Türk televizyonlarında her ramazan ayında defalarca gösterilen Çağrı filmi son zamanlarda cep telefonlarında kulağa hoş gelen müziği ile de gönüllerde estetik haz tattırmaya devam ediyor.
Sanatı estetik haz ve tavır takınılarak yapılan her türlü eylem olarak tarif eden sanat tarihçisi ve estetisyenler gönüllerde yaşamı hiç sona ermeyen eserleri de “Klasik” kavramı ile tanımlarlar.
Konusu itibariyle İslam dünyasında olduğu kadar Amerika ve Avrupa’da da ilgi çeken Çağrı Filmi’nin (The Message) kadrosunda Suriye kökenli Amerikalı yönetmen Mustafa Akkad ve oyuncular; Anthony Quinn, Irene Papas, Michael Ansara, Michael Forest gibi müziğini yapan Maurice Jarre de yer alır. New Age adlı müzik akımının önde gelen temsilcilerinden biri olan Fransız besteci Jean-Michel Jarre’ın da babası olan ünlü müzisyen yüzden fazla filmin müziğine imza atmış üç Oskarlı bir sanatçıdır. Arabistanlı Lawrence (1962), Dr. Jivago (1965), Çöl Arslanı Ömer Muhtar (1980), Shogun (1981),Ölü Ozanlar Derneği (1989), Düşlerimdeki Afrika (2001) bunlardan bir kaçıdır.
Tabii ki Çöl Arslanı Ömer Muhtar filmini de Ramazan ayında sık sık televizyonlarda izledik. Henüz daha yeni ve kaliteli dini içerikli filmler yapılmadığı da bir realite.

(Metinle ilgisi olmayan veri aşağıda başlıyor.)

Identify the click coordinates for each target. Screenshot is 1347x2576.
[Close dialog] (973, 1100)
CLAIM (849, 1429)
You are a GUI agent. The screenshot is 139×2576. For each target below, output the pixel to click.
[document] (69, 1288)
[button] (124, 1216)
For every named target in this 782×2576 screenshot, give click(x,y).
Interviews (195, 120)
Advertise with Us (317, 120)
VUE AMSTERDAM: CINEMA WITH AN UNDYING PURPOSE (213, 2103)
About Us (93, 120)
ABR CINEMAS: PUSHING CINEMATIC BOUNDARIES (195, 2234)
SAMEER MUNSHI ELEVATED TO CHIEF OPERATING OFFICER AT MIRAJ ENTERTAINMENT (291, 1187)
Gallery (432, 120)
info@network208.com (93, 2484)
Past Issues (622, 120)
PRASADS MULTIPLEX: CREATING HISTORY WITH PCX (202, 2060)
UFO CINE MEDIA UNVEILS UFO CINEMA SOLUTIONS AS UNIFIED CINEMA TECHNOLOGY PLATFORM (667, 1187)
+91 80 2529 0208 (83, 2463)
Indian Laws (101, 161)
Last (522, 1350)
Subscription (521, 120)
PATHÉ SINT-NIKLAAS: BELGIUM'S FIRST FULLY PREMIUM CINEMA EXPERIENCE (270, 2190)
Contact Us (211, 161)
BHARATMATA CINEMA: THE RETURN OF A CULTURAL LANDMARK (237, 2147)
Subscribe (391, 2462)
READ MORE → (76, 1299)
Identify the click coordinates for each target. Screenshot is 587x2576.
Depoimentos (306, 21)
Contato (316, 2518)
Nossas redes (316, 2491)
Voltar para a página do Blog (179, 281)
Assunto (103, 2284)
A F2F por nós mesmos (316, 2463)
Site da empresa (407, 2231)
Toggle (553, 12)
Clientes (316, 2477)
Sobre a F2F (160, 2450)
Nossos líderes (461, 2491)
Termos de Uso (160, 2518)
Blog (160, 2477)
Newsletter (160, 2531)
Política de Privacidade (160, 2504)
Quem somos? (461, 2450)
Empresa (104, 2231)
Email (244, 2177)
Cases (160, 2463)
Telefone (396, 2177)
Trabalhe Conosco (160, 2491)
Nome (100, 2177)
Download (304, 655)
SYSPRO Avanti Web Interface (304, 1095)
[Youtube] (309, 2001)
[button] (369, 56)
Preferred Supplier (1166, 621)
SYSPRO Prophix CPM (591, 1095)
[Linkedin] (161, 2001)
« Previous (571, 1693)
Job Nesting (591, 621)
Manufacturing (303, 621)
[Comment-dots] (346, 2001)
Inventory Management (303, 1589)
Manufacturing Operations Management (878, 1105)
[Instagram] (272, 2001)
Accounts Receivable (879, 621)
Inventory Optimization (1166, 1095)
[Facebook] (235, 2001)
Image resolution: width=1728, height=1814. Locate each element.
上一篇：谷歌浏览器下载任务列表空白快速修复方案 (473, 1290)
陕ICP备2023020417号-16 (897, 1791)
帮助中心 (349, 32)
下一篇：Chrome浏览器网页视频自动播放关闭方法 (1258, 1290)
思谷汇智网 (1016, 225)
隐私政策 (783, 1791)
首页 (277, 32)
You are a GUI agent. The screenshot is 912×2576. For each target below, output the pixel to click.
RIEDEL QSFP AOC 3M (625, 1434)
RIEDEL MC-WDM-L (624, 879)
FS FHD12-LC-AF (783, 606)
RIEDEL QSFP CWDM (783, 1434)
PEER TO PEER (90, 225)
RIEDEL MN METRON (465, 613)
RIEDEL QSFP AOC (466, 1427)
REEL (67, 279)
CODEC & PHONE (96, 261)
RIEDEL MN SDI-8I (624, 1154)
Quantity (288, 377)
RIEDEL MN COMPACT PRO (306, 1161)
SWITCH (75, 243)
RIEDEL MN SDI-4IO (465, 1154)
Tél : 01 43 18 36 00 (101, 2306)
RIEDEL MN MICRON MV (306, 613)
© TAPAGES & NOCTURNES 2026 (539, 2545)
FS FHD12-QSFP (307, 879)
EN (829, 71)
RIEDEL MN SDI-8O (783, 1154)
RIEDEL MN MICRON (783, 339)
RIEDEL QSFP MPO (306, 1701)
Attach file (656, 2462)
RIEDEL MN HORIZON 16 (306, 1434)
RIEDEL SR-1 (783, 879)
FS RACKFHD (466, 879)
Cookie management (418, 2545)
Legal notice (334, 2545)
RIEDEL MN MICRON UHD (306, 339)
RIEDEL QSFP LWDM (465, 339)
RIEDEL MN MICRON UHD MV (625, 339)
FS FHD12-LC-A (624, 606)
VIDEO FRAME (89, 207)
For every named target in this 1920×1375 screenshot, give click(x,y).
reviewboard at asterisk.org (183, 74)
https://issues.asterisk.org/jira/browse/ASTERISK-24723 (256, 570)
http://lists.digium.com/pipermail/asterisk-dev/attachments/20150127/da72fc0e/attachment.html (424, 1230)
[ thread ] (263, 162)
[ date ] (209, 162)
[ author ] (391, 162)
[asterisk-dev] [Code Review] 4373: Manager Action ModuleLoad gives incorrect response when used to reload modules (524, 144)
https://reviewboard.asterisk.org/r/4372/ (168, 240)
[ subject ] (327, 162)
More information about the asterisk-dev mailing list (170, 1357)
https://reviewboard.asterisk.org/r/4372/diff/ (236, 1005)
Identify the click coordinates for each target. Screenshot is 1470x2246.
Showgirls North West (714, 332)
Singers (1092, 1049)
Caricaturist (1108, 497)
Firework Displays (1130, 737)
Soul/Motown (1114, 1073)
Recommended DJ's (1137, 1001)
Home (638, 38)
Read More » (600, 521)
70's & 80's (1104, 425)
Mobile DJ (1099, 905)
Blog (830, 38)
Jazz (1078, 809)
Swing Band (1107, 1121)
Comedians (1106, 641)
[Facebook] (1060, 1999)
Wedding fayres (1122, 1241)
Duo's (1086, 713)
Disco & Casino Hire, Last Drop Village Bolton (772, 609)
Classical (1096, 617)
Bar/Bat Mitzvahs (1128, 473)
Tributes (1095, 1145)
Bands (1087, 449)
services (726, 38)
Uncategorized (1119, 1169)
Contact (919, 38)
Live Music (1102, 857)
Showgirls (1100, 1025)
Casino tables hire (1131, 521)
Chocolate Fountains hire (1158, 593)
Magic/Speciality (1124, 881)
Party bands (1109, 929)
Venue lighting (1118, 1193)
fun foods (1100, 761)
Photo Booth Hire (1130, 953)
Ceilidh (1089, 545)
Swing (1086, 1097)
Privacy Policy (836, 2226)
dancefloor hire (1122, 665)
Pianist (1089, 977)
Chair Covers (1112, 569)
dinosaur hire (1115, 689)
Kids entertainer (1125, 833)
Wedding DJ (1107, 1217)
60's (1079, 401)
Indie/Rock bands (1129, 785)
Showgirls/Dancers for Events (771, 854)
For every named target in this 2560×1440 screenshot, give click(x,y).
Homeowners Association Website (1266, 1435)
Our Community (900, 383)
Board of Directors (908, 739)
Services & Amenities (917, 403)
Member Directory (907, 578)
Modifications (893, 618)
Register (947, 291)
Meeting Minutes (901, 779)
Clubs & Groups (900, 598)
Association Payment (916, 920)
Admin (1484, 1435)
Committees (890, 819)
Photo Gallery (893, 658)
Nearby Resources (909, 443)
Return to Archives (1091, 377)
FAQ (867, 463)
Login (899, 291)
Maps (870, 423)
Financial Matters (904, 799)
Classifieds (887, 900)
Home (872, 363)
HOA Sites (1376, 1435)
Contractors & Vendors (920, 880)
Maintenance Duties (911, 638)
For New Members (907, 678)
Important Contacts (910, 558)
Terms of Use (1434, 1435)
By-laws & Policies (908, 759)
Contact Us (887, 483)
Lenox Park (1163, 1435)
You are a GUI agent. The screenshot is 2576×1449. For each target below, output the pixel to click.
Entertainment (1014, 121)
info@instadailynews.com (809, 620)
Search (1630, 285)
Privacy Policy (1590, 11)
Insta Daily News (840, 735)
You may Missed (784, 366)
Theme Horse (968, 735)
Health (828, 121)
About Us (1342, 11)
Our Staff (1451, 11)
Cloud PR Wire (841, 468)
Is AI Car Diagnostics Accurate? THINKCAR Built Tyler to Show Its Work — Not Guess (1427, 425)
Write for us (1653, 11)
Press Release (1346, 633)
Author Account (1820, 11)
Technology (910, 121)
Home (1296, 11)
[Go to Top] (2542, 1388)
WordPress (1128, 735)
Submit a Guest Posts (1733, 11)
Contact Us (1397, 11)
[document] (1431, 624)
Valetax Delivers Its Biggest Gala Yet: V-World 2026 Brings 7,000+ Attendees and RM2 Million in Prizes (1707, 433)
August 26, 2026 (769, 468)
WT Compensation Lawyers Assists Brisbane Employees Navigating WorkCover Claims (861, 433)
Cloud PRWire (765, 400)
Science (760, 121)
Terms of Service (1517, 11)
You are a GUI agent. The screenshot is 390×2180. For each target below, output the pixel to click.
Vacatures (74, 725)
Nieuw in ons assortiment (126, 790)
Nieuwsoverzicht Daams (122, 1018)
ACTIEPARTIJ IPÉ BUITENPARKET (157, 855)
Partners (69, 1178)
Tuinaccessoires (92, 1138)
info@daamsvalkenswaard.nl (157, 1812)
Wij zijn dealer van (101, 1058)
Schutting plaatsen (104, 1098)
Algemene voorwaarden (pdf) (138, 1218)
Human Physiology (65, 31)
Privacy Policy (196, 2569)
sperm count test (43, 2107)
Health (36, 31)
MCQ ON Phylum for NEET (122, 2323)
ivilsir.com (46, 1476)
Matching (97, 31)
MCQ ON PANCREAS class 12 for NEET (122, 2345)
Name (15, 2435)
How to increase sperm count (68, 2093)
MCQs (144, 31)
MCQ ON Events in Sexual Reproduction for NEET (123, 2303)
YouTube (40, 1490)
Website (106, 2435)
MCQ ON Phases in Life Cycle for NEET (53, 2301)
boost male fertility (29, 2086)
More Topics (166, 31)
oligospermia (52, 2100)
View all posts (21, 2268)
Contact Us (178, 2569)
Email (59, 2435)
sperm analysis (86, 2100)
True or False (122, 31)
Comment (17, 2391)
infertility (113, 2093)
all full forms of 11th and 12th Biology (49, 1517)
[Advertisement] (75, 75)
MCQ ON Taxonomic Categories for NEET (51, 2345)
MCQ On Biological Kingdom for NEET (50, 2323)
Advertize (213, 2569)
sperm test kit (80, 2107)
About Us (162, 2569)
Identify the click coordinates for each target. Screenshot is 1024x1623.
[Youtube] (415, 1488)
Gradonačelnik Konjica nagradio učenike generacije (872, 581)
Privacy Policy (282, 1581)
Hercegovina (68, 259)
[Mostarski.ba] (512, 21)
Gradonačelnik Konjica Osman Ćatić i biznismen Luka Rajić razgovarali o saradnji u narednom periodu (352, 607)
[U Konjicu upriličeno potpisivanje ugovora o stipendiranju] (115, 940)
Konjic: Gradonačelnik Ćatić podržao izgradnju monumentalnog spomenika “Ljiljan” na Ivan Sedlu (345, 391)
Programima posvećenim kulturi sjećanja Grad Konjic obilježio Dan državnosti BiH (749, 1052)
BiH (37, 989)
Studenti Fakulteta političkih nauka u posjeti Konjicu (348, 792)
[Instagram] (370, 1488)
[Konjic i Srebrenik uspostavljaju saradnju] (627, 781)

Çekimleri 1976 yılında Kaddafi’nin de teşviki ve yardımları ile Libya’da tamamlanan Çağrı filmi İslam dünyasında ve bilhassa Arap aleminde çevrilmiş işi ucuza kapatan İslami filmlerin hiç birinde bulunmayan çok iyi harmanlanmış sanatsal değerler içerir. Çekimleri sırasında çölde oluşturulan film setinde, çetin çöl yaşamı ve kum fırtınaları ile cedelleşen film ekibi İslamın yüce peygamberinin yaşam zorluklarını araştırırken, peşinde sürüklenen ünlü “soundtrack” üstadı Maurice Jarre de ilhamını çöl gecelerinde kum fırtınaları ve deve adımlarından alır.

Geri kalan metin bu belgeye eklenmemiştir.